[START EXERCISE INPUTS]
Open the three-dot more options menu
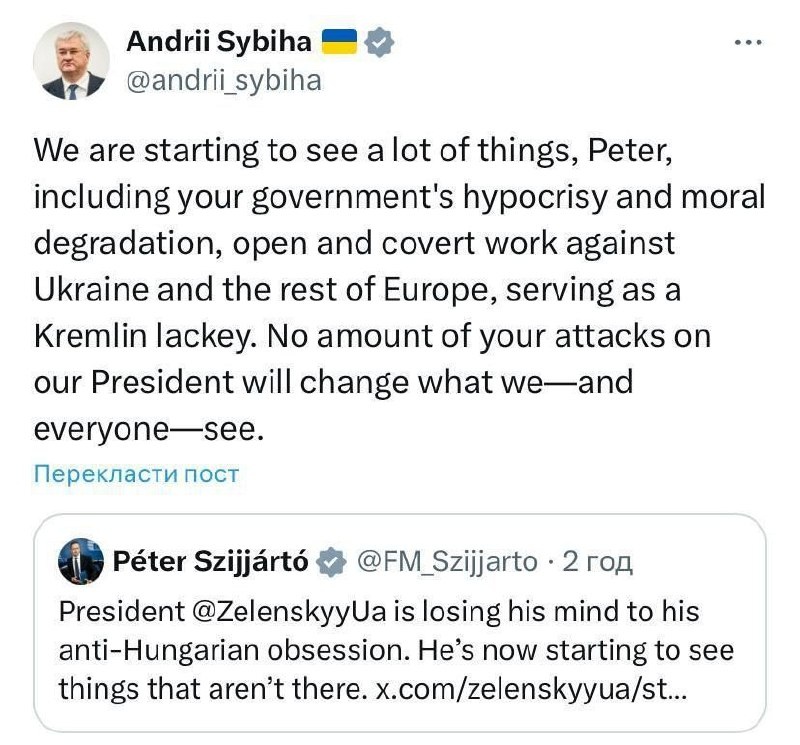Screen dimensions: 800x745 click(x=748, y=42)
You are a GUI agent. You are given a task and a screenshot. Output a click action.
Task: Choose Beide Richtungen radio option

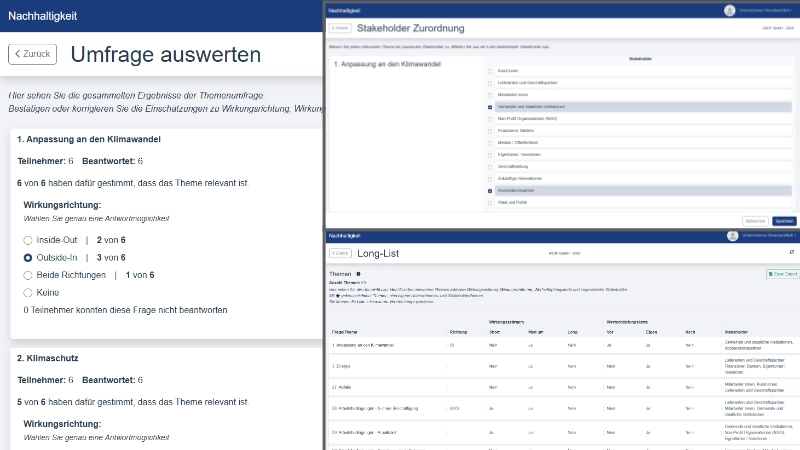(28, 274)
[END EXERCISE INPUTS]
[START EXERCISE INPUTS]
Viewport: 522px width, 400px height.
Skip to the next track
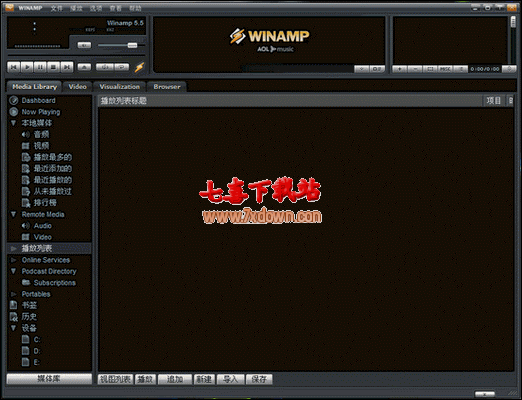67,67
[END EXERCISE INPUTS]
[START EXERCISE INPUTS]
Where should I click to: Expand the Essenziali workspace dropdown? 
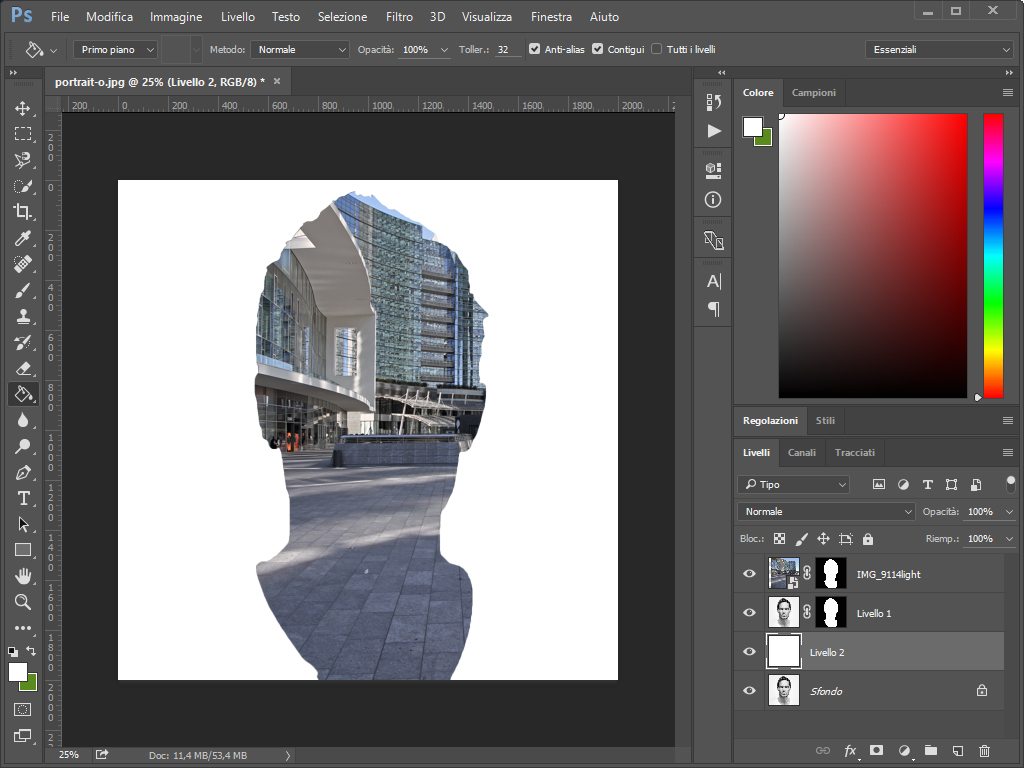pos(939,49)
[END EXERCISE INPUTS]
■ **SHORT PROBLEM**
Starting with the line containing "Where should I" and continuing through the line containing "pos(939,49)", rewrite that data with "dropdown" replaced by "menu" and nothing else changed. Omit the pictures from your output.

■ **RESPONSE TO THIS TASK**
Where should I click to: Expand the Essenziali workspace menu? 
pos(939,49)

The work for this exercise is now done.